Pathophysiology
Duodenal ulcer disease is strongly associated with Helicobacter pylori infection. The organism causes disruption of the mucous barrier and has a direct inflammatory effect on gastric and duodenal mucosa. Eradication of H pylori has been demonstrated to reduce the risk of recurrent ulcers and, thus, recurrent ulcer haemorrhage.
NSAIDs are the second major aetiology of ulcer haemorrhage because of their effect on cyclooxygenase-1, which leads to impaired mucosal defense to acid. The use of cyclooxygenase-2 inhibitors has been shown to reduce the risk of ulcer haemorrhage, although only when not combined with aspirin therapy. Recent concerns have been raised about an increase in myocardial infarction and stroke in patients taking selective cyclooxygenase-2 inhibitors.
The combination of H pylori infection and NSAID use may increase the risk of ulcer haemorrhage.
As the ulcer burrows deeper into the gastroduodenal mucosa, the process causes weakening and necrosis of the arterial wall, leading to the development of a pseudoaneurysm. The weakened wall ruptures, producing haemorrhage. The flow through the vessel varies with the radius: small increases in vessel size can mean much larger amounts of blood flow and bleeding. Visible vessels usually range from 0.3–1.8 mm.

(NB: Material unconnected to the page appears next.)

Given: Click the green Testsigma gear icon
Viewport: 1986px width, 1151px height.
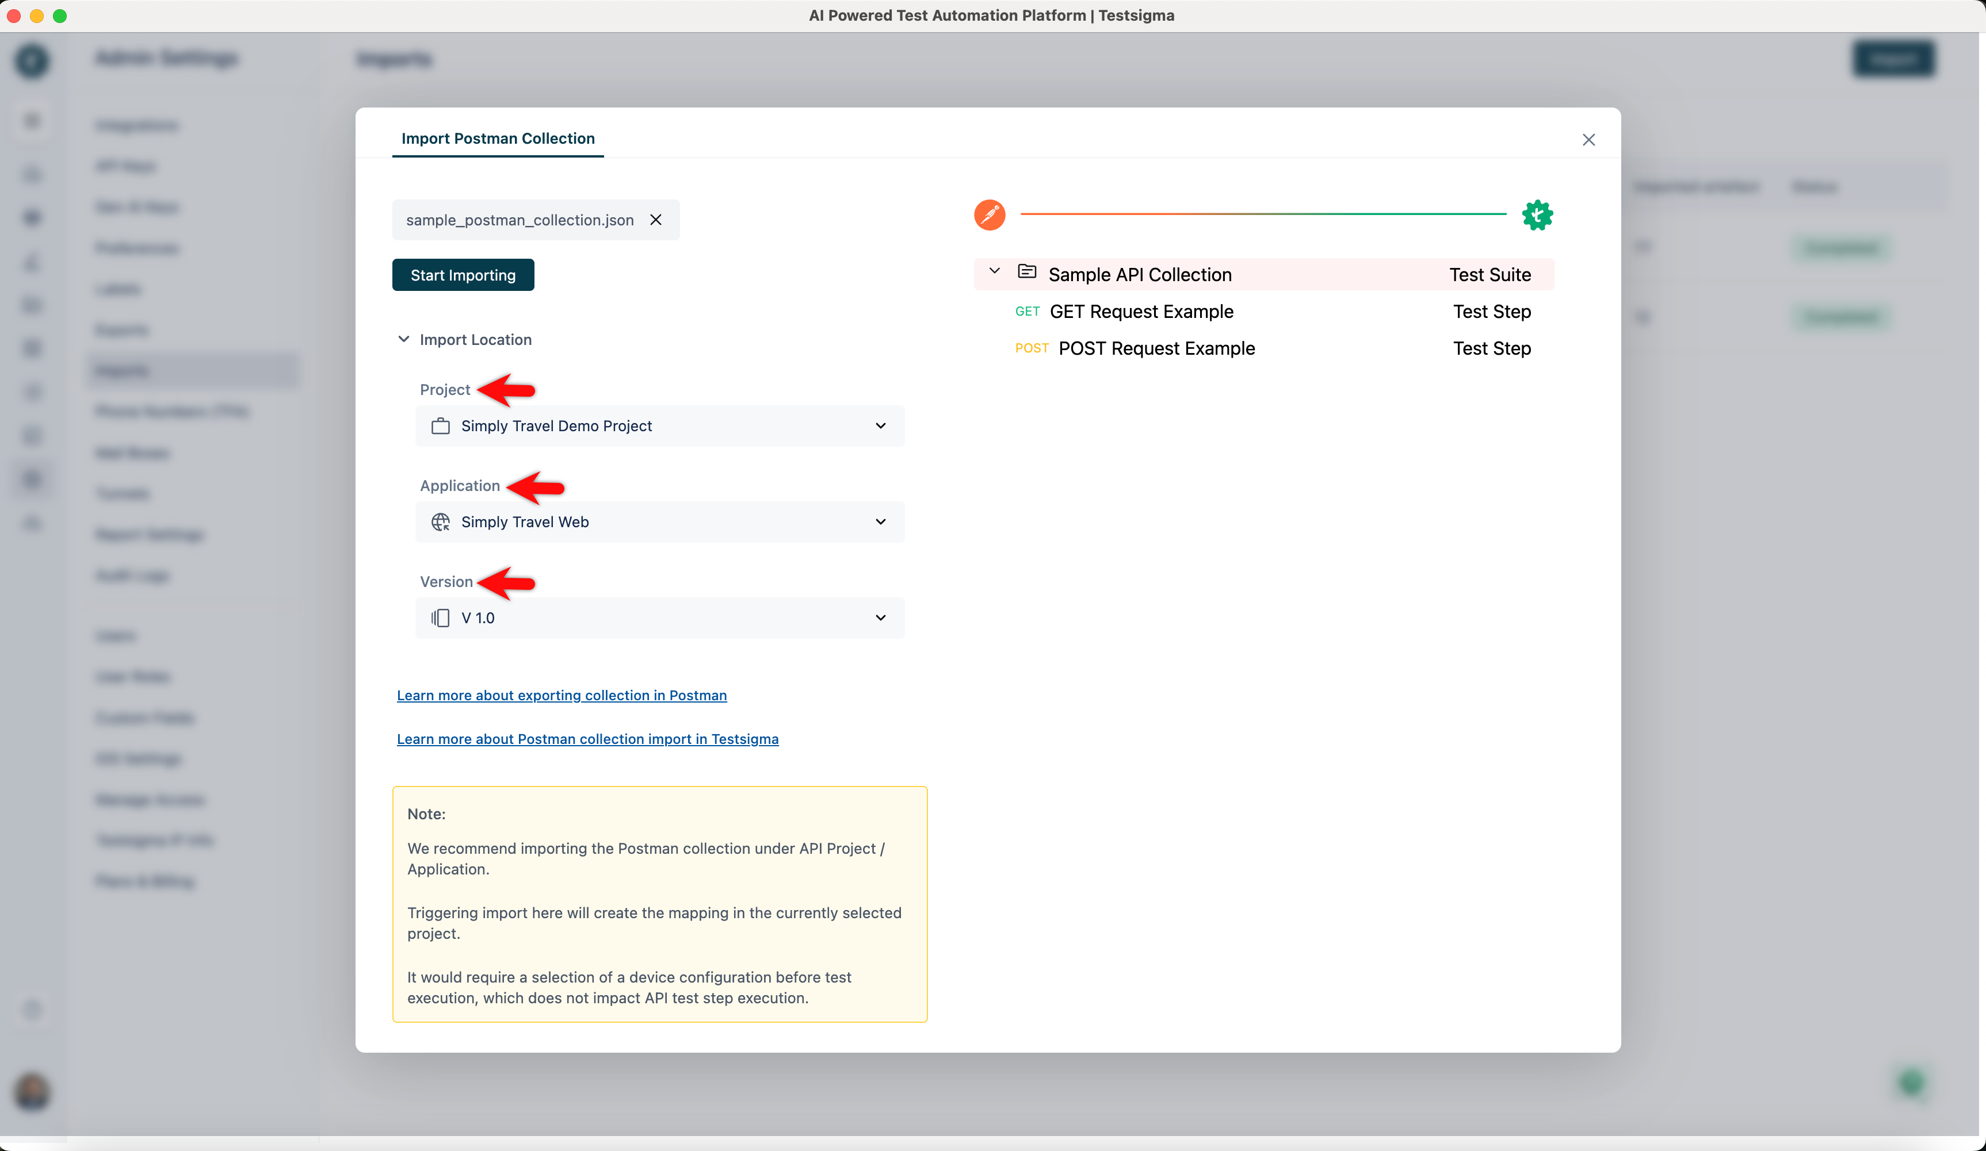Looking at the screenshot, I should pos(1537,215).
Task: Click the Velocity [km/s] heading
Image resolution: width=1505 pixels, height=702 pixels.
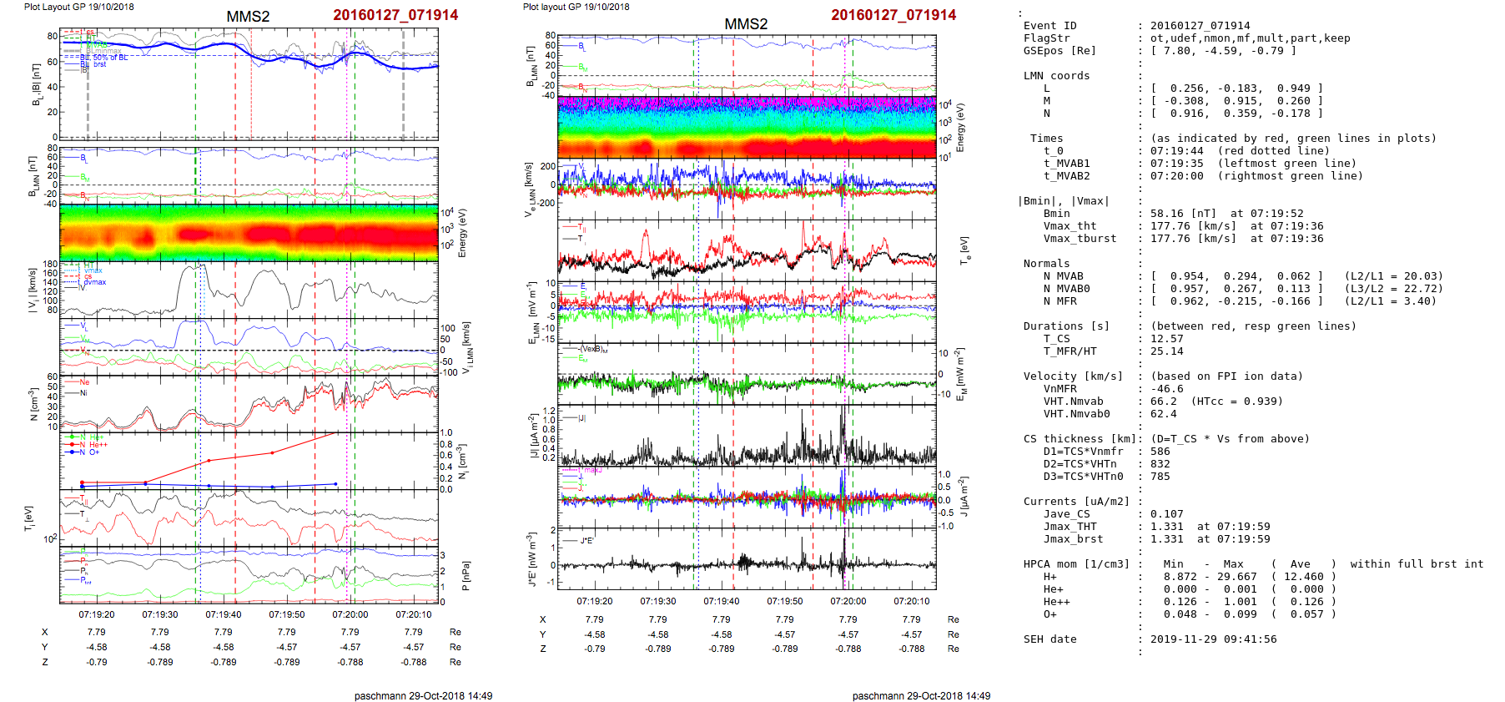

Massive haemorrhage has been reported from larger vessels. The larger vessels are located deeper in the gastric and duodenal submucosa and serosa. Larger branches of the left gastric artery are found high on the lesser curvature, while the pancreatoduodenal artery and its major branches are located posteroinferiorly in the duodenal bulb.
The size of the vessel is important in the prognosis in that larger vessels cause faster blood loss, with more severe hypotension and more complications, especially in older patients.
The main disturbances in patients with acute peptic ulcer bleeding are:
1. Acute loss of blood leads to rapid reduction of cardiac output.
2. Activation of simpatico-adrenal system results in peripheric vasoconstriction and centralization of blood supply.
3. Mechanisms of compensation are supplemented with haemodilution (displacement of interstitial liquid into vessels) and increasing of aldosterone production).
4. After loss less 20% of volume of blood circulation the bleeding stops and in absence of haemorrhagic compensation the disturbances of circulation of blood are not observed.
5. After loss more 20% of volume of blood circulation without the proper compensation of haemorrhage such patients can survive, however always there are considerable disturbances of blood circulation with disturbance of functions of liver and kidneys.
6. Inadequate peripheric blood supply leads to hypoxia, stimulates anaerobic glycolysis and results in free radical metabolites (metabolic acidosis).
7. Reological disturbances result in embolism and thrombosis in microcirculation bloodstream.
8. Arteriovenous shunts open, multiple organ failure develops (“sock” lungs, kidneys, liver).
9. Loss of blood cells results in immunodeficiensy.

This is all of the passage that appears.